We’re a free country … but the time is coming when freedom as we understand it in the past will have to cease. We can’t go on as the cesspit of Europe sheltering microbes who infect us as soon as they are here. We want disinfecting. We want it badly.3

Few readers will fail to appreciate the pandemic vocabulary which pervades these alarmist and troubling lines.

Fortunately, at Sydney Grammar School affairs were far less problematic in 1922, even though the School had navigated a number of challenging years since the 1890s, in a period that historian Clifford Turney entitles “Consolidation and Crisis” in his history of the School4 . The School was under the brief stewardship of a headmaster by the name of Arthur Henry Shakespeare Lucas5 . Lucas’s words about the aims of the School in a report to the Trustees from this period offer some qualities that are hearteningly familiar from the life of our School today:

To foster the traditions of good work and hard play, and of public spiritedness in which the School was steeped … not moulding all the boys on the same pattern, but impressing all with a sense of comradeship and of frank willingness to face the work allotted, and with a more and more conscious desire to fit mind and body to take a worthy part in the activities of the School as a preparation for the activities of later life.

In 1922 at Grammar, English and Mathematics continued to dominate the academic curriculum, with the study of Science on the rise. Latin was strong, but demand for Greek was in decline. History and Geography were not gaining the popularity former Headmaster Sloman had envisaged. German was now absent from the academic diet, whilst the teaching of French emphasised composition at the expense of speaking and listening.

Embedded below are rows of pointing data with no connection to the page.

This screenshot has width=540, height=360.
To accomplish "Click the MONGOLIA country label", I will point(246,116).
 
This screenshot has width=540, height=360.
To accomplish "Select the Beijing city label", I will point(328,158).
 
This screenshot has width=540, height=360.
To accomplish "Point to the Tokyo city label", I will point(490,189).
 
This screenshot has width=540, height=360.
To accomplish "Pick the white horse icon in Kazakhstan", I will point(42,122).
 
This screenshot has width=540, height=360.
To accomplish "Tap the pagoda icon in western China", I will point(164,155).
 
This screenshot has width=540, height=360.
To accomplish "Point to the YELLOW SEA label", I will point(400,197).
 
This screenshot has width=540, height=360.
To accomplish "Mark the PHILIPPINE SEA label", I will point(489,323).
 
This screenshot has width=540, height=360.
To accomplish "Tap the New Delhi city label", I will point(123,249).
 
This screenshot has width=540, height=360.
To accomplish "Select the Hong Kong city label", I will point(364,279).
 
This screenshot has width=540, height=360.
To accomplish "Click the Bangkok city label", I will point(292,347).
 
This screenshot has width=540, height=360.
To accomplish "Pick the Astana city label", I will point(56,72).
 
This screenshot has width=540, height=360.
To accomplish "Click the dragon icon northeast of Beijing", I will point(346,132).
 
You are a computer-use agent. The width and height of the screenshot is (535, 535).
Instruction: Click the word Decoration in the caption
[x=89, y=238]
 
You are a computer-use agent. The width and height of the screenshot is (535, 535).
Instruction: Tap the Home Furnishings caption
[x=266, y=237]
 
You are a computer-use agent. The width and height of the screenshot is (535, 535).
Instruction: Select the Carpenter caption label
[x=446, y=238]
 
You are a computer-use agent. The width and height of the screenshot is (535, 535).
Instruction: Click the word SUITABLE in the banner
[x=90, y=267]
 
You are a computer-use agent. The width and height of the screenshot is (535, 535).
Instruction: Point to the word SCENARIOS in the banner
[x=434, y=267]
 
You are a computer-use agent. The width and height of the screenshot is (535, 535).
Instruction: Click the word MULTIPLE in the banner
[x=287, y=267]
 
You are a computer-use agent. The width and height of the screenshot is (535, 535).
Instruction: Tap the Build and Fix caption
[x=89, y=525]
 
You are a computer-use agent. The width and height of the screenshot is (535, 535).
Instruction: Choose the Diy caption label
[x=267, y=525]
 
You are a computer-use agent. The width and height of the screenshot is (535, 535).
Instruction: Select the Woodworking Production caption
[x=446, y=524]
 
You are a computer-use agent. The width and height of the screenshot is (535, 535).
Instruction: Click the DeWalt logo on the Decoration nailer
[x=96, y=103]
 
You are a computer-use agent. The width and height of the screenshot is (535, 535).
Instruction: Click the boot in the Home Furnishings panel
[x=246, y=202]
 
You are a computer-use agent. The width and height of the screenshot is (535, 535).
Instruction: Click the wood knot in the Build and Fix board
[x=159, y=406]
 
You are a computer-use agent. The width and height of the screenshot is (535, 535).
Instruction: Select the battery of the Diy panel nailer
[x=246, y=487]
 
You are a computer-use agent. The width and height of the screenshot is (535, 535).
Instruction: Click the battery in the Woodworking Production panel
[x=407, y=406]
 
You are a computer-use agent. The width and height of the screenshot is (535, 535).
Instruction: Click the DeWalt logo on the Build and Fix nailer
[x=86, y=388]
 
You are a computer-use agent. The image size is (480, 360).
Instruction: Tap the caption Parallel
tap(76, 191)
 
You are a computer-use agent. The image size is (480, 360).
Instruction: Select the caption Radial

On the co-curricular front, sport remained strong. Rowing, in particular, saw substantial development as the School built and opened the Boatshed at Gladesville in 1922 and this led to a Head of the River triumph the following year. Separately, debating made its arrival in 1922 with an immediate triumph when the School won the inter-schools premiership.

Finally, it is important to note that 1922 saw the appointment of the first female teacher at Sydney Grammar School, a certain Madame Bulteau, in Modern Languages.

Many a year might be cited as pivotal to society or a movement. But we can certainly say that 1922 stands out in a period of political ferment for ushering in profound literary and cultural changes – the advent of a modern sensibility amid a political world struggling to re-establish itself in the aftermath of the twin devastations of war and disease.

One is left to wonder just what Madame Bulteau’s perspective might have been, on this School, and on the world in which she found herself in this most pivotal of years, 1922.


1 Kevin Jackson,Constellation of Genius 1922: ModernismYear One (Hutchinson, 2012), p. 3.
2 Jackson, p. 15.
3 H.C. McNeile,
The Black Gang(Hodder & Stoughton, 1922) p.168.
4 Clifford Turney, Grammar:
A History of Sydney Grammar School 1819-1988 (Allen & Unwin, 1989), pp.116-169.
5 Arthur Henry Shakespeare Lucas served as Acting Headmaster in support of both Headmaster Weigall and Headmaster Sloman, the latter in the period when
Sloman had served on the Western Front in the Great War and was awarded the Military Cross.